Interviewers regularly asked her why she had never married. Her answer, always preceded by a chuckle, was invariably, ‘nobody ever asked me.’ The truth is that nobody ever dared! Peggy’s commitment to dance was total. It excluded the possibility of any other full-time relationship. She was married to the dance and she gave of herself beyond all possible expectations.
In remembering the things we talked about during the twenty years of our friendship I am conscious of the enormous influence of significant artists and teachers on her thinking and, inevitably, on the development of her career. She often spoke about the three people who most influenced the direction of her life.
The first of these was the great A.S. Neill who was her teacher at King Alfred School in London before he became widely known for his pioneering work in progressive education at the famous Summerhill.
The second was Margaret Craske, a dancer with the Diaghilev Company who, after sustaining an injury, was invited by the legendary Cecchetti to work with him as a teacher in his London studio. It was Craske who set the example of teaching an expressive technique within a framework of total discipline and dedication.
The third member of this illustrious trio was Antony Tudor, one of the great master choreographers of the twentieth century. Peggy’s respect for Tudor was boundless. He was the subtle, complex, enormously perceptive artist who provided the model for her ideal choreographer, the one she constantly sought and occasionally found among the young dance artists who came to maturity under her guidance.
Tudor, like many modern masters, worked best when his chosen dancers were able to enter his imaginative world, share his vision and find the qualities he sought for his creations. The choreographer's psychological insight and the dramatic and interpretative skills his works demanded affected Peggy deeply. Her roles in Lilac Garden and Dark Elegies, according to her own accounts, were among the most potent of these experiences.
Prior to the beginning of her new life in Australia these seminal influences continued to shape the woman who was to become the Founding Artistic Director of The Australian Ballet. Between 1947 and 1955 she was in a position to guide and support aspiring young choreographers at the Sadlers Wells Theatre Ballet in London. With new policies that supported the important field of choreographic invention the company blossomed. Kenneth Macmillan and John Cranko, among others, generously acknowledged the debt they owed to her.
In Australia a few years later she finally found the right confluence of factors to put all her previous experience to the test. The policies and current practices of the Australian Ballet are testaments to her wisdom and foresight.
Peggy’s early childhood experience at King Alfred School was a crucial component in the shaping of her artistic philosophy: she always understood the importance of respect for individual potential and the need to allow the freedom to fail. Without this freedom few risks are taken. Without risk there is no creativity.

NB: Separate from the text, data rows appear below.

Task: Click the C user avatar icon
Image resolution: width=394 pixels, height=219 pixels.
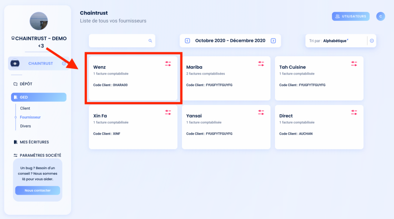Action: click(x=381, y=16)
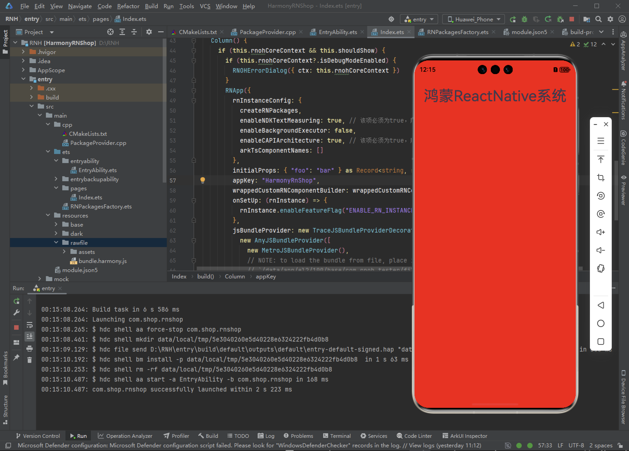The height and width of the screenshot is (451, 629).
Task: Open the Refactor menu
Action: (128, 6)
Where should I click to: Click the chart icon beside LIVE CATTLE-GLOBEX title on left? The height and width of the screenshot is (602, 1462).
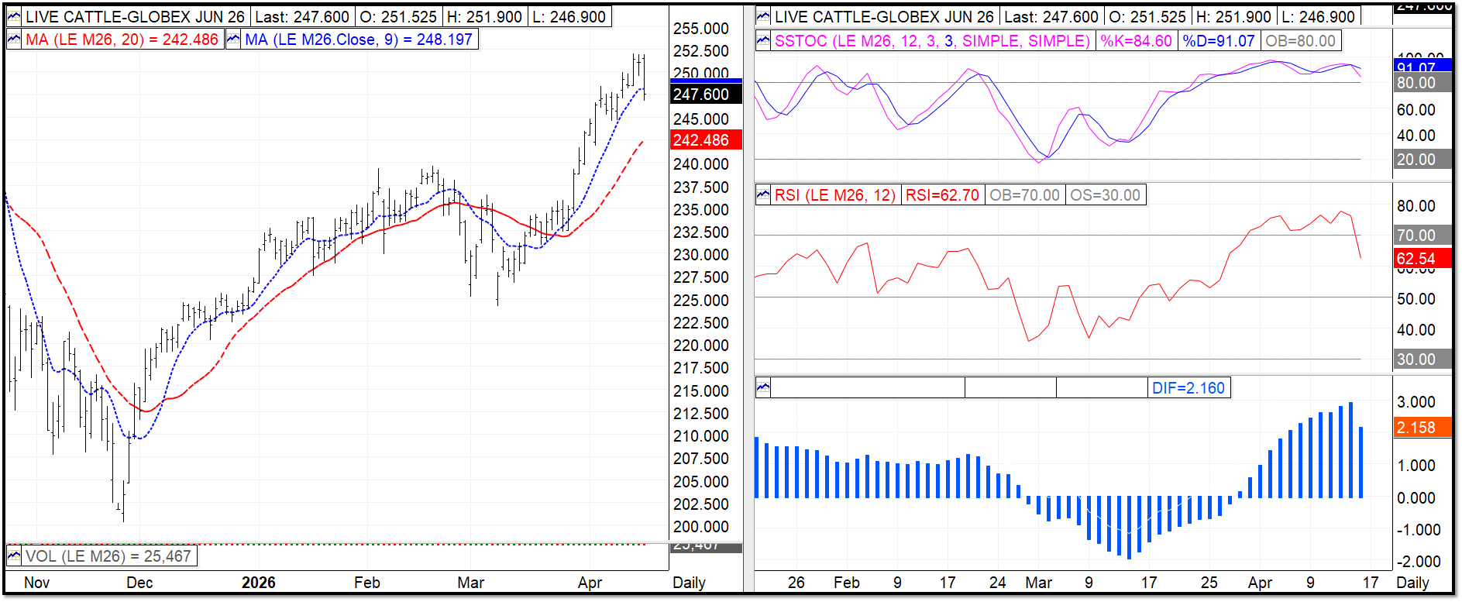pyautogui.click(x=14, y=16)
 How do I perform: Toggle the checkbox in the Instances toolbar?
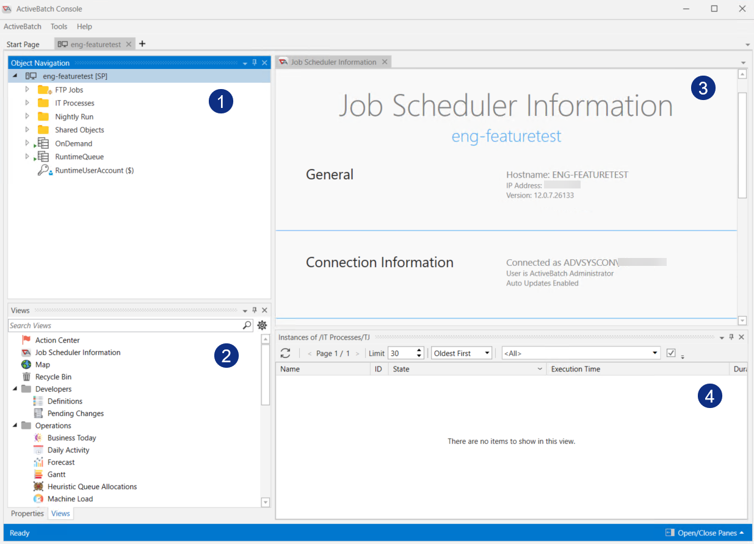670,353
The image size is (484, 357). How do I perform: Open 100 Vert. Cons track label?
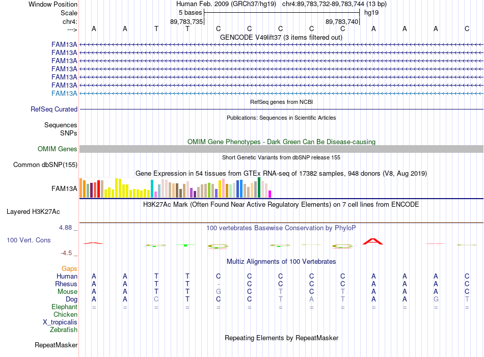[29, 240]
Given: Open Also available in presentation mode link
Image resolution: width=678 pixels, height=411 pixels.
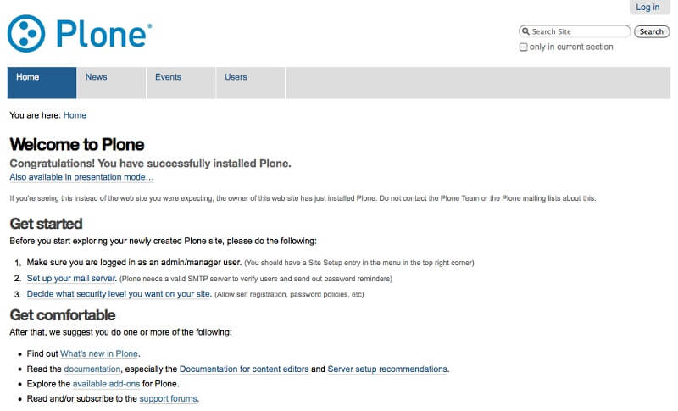Looking at the screenshot, I should pyautogui.click(x=81, y=177).
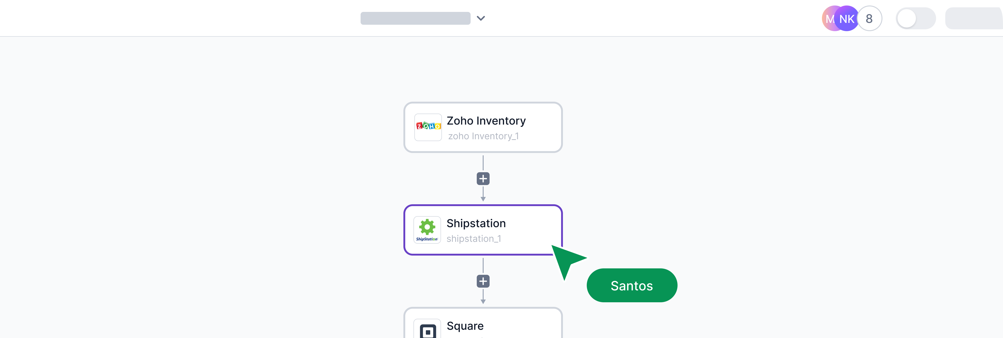
Task: Click the shipstation_1 subtitle text
Action: (473, 239)
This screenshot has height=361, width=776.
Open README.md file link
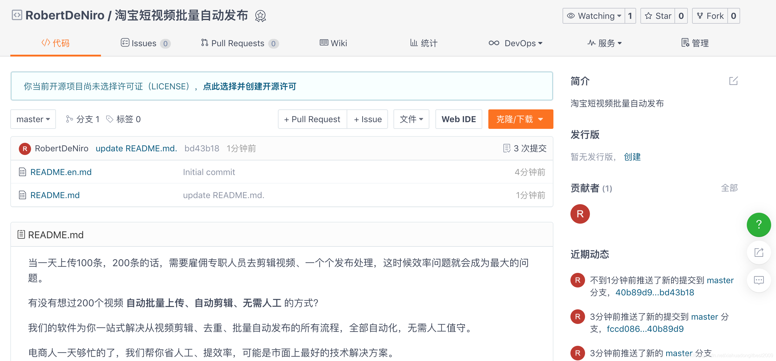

In a tribute to Peggy published in Dance Australia after her death in 1990 Graeme Murphy wrote:
I am grateful for the early opportunities that she gave me. Her far-reaching vision saw beyond the frail fledgling that I was. Though sometimes puzzled by the form my choreography took, she encouraged and commented as always, with a brutal frankness that prevented any preciousness about my art form from stultifying me. Her influence went beyond mere commentary as she introduced me to designers, and of course, in the early days, to a stable of fascinating choreographers such as Massine, Tudor, Butler, Tetley, Ashton, Helpmann and Balanchine.
While always seeking out and nourishing the creativity of others Peggy’s personal creativity was differently expressed. She had in abundance a generosity of spirit and the talent she most valued in herself was that of the artist-teacher.
I can recall the enduring years of our friendship with the greatest joy. I remember the vibrant, vital woman who shared with me something of her unique inspiration. So many lives that she touched were enriched beyond measure and mine was one of them.
Peggy’s influence on choreographic development in Australia was immeasurable. Her legacy now ensures the future she envisioned.